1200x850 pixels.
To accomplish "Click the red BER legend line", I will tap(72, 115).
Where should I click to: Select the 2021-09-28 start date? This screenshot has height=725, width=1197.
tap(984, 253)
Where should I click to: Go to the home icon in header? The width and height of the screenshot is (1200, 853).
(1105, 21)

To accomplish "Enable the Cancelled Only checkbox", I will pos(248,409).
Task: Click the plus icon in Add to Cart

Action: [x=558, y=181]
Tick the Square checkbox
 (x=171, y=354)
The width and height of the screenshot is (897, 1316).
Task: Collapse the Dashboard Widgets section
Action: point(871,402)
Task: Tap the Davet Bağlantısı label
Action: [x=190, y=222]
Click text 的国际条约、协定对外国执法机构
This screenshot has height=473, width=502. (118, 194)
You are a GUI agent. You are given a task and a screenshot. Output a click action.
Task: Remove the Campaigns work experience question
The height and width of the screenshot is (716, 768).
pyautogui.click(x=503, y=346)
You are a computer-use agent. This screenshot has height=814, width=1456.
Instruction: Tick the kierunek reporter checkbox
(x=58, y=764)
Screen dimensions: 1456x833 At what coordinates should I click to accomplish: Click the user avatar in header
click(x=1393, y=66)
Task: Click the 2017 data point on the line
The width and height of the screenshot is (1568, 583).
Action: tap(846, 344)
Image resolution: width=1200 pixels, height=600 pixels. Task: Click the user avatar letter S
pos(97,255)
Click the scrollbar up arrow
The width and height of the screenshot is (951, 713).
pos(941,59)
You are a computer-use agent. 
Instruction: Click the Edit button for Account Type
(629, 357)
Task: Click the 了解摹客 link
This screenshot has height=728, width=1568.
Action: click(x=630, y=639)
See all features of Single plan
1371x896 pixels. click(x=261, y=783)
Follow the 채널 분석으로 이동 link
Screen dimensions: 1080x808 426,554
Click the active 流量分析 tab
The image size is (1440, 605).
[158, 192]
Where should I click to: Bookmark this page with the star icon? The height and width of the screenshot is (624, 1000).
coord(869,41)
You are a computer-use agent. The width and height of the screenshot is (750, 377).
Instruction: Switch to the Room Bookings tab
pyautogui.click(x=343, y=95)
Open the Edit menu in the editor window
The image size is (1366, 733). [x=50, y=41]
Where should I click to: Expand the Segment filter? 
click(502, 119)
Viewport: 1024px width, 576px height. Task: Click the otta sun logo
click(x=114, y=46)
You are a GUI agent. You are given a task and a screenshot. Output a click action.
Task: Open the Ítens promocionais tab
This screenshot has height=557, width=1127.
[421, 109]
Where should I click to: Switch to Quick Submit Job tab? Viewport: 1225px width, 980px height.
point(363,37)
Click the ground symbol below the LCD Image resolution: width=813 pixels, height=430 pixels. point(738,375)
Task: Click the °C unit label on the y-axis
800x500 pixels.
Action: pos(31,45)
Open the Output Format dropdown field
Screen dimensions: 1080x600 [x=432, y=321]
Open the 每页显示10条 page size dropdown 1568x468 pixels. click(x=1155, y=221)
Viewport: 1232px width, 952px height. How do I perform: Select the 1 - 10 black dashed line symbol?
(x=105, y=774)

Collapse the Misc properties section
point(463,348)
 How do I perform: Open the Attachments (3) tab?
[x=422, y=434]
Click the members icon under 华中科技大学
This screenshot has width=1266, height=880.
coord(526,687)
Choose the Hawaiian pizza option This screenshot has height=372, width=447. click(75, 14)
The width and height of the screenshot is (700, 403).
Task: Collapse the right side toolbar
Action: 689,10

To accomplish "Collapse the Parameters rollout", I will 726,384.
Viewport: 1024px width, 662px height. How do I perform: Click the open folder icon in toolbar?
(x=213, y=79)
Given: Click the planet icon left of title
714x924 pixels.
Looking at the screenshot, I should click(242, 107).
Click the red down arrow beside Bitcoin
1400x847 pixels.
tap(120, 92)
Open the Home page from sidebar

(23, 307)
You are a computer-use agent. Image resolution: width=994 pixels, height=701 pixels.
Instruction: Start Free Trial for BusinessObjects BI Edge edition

----

** Your objective **
The answer must be every line of the entries that includes the word "computer".

** Exercise answer **
You are a computer-use agent. This screenshot has height=814, width=1456.
You are a computer-use agent. 
You are a computer-use agent. The width and height of the screenshot is (750, 377).
You are a computer-use agent. Image resolution: width=994 pixels, height=701 pixels.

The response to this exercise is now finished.